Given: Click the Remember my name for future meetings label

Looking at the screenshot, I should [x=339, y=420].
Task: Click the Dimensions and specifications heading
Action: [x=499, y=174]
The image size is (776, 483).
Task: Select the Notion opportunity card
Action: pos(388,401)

**WHAT TO WORK ON**
Your task is to reproduce all the data exactly as shown.

**THE COMPLETED TASK**
Given: Click the Remember my name for future meetings label

Looking at the screenshot, I should [x=339, y=420].
Task: Click the Dimensions and specifications heading
Action: [x=499, y=174]
The image size is (776, 483).
Task: Select the Notion opportunity card
Action: pos(388,401)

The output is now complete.